┌─ Data

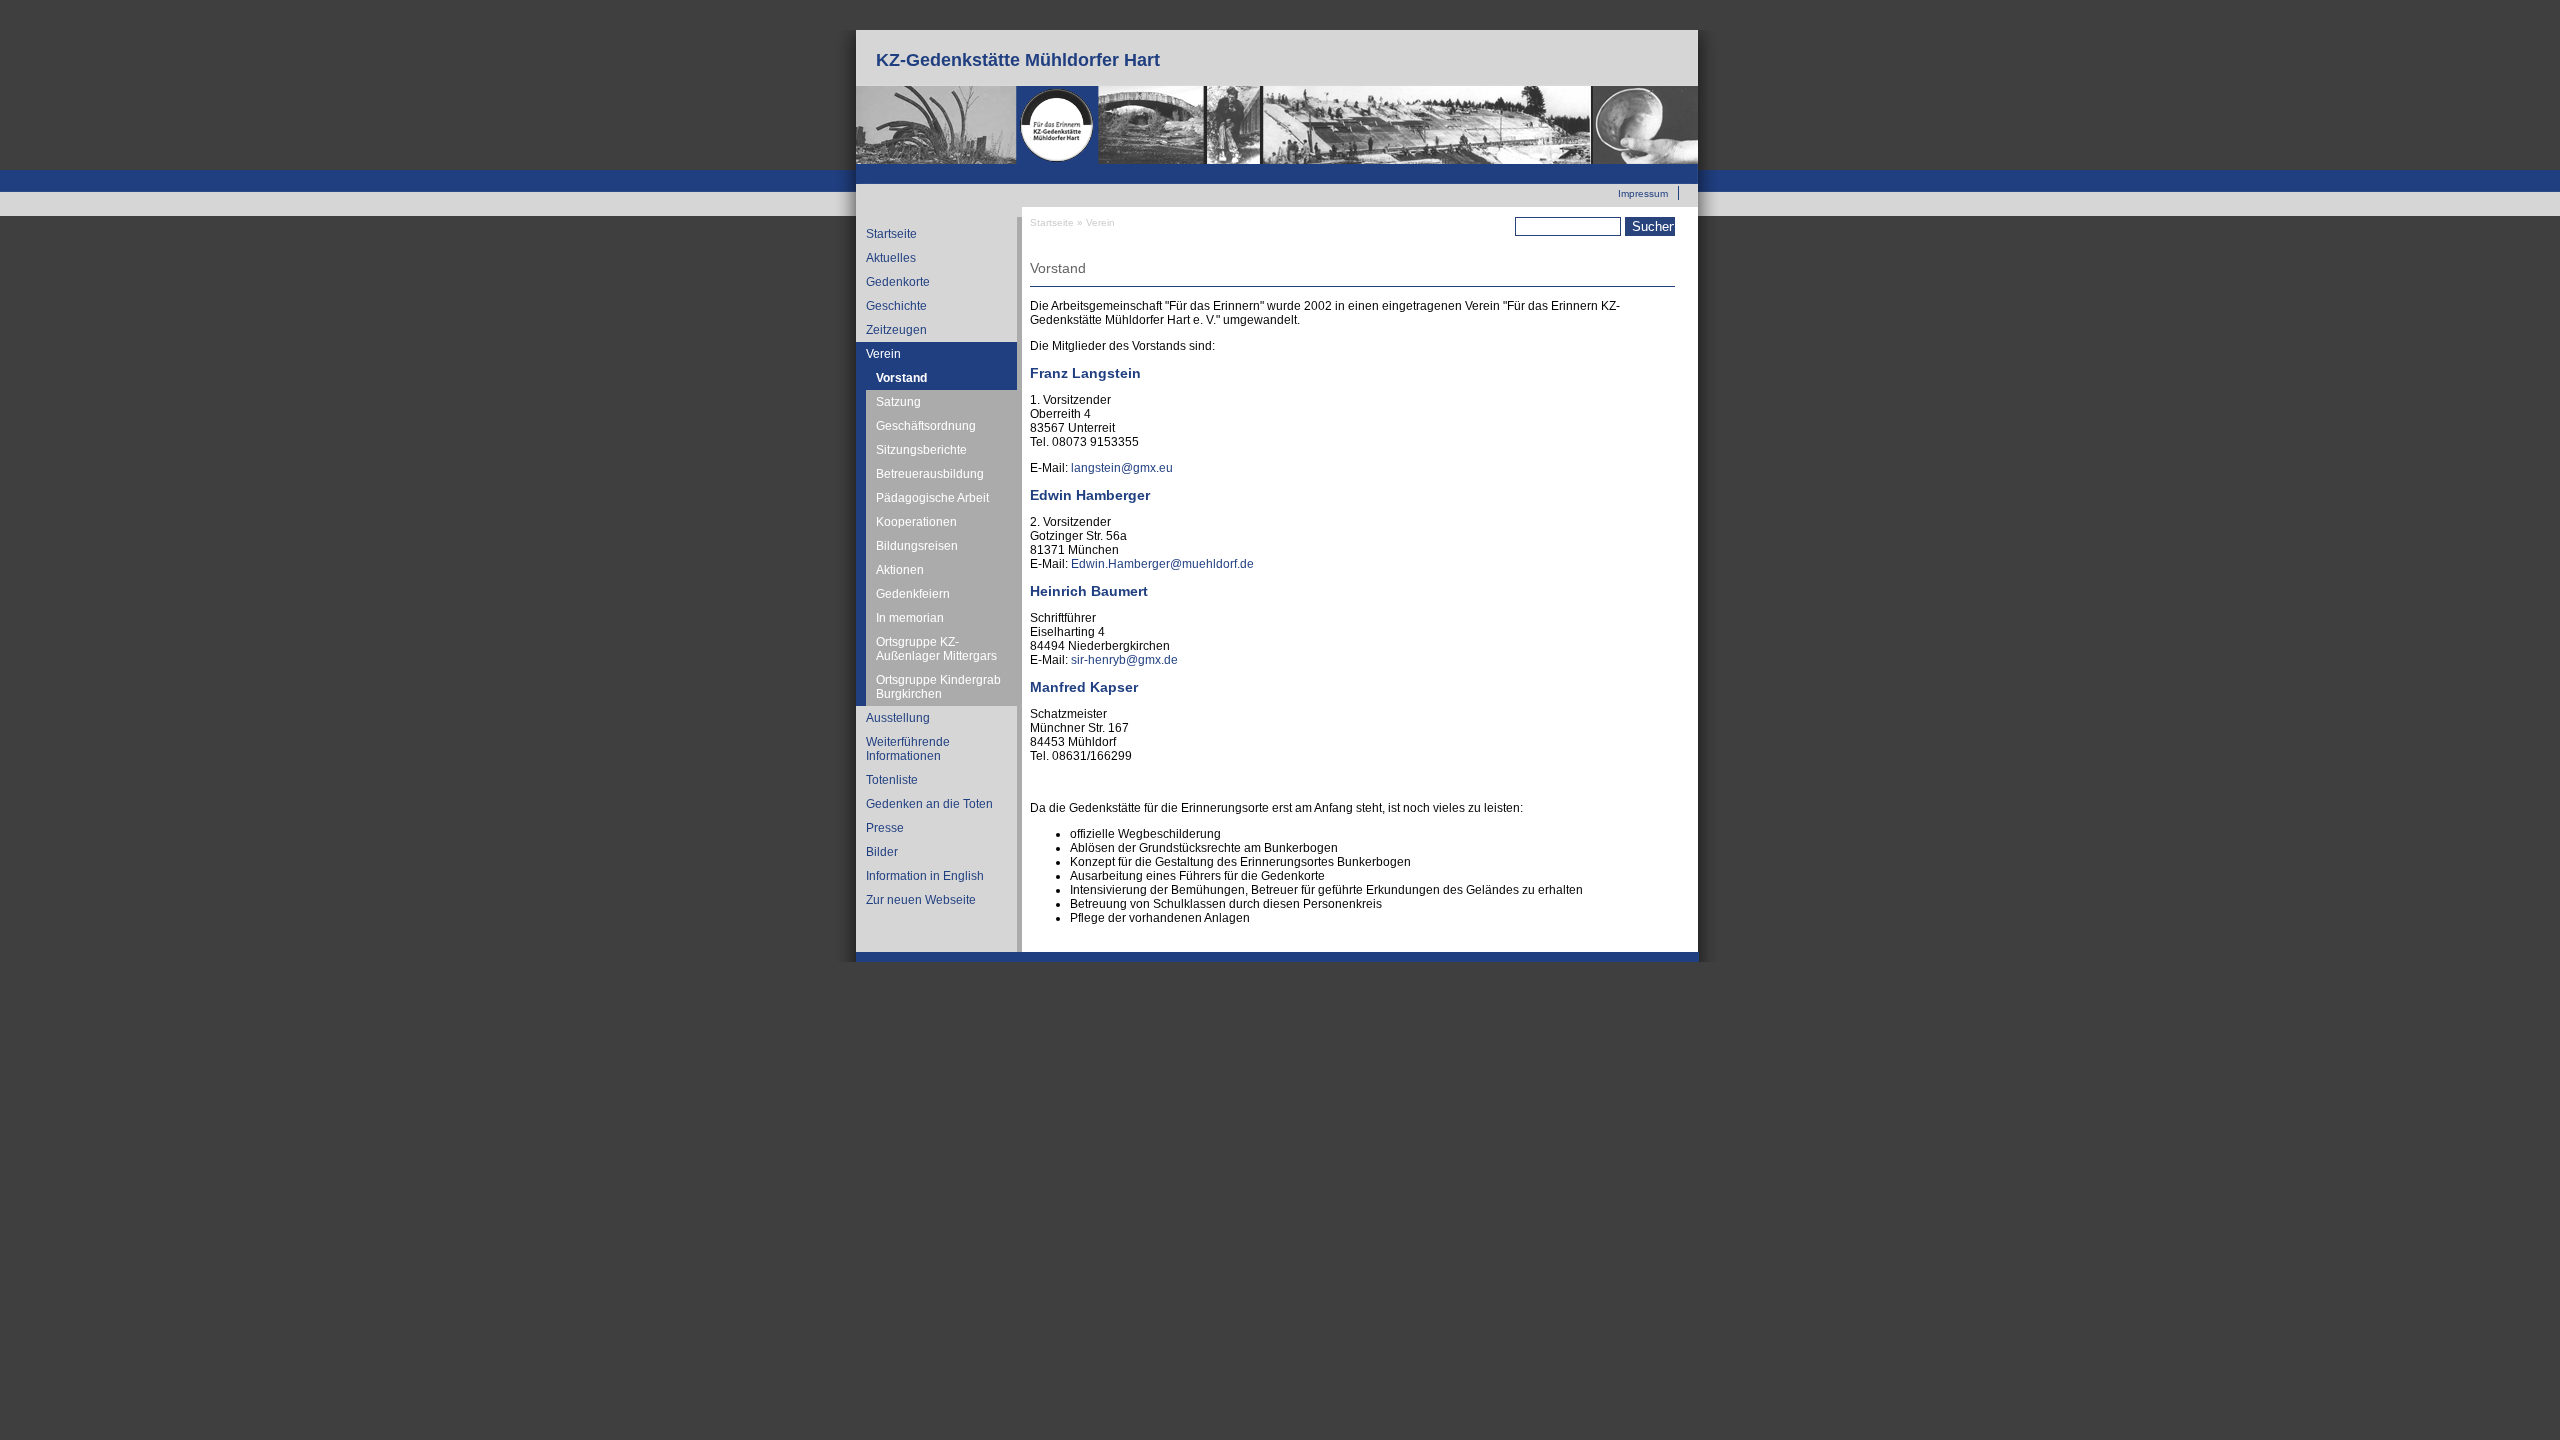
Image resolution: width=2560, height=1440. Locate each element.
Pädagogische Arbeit (932, 498)
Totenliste (892, 780)
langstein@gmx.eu (1122, 468)
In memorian (910, 618)
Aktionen (900, 570)
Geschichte (896, 306)
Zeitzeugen (896, 330)
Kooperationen (916, 522)
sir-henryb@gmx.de (1124, 660)
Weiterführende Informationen (908, 749)
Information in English (925, 876)
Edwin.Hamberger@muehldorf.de (1162, 564)
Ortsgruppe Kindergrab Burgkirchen (938, 687)
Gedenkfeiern (913, 594)
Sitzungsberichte (921, 450)
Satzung (898, 402)
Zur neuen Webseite (1622, 171)
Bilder (882, 852)
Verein (883, 354)
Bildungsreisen (917, 546)
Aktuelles (891, 258)
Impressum (1643, 193)
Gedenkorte (898, 282)
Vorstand (901, 378)
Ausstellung (898, 718)
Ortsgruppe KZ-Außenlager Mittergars (936, 649)
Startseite (891, 234)
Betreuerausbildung (930, 474)
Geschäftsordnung (926, 426)
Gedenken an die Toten (929, 804)
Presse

└─

Which lines of the data include "Ortsgruppe"? Copy each of them.

Ortsgruppe Kindergrab Burgkirchen (938, 687)
Ortsgruppe KZ-Außenlager Mittergars (936, 649)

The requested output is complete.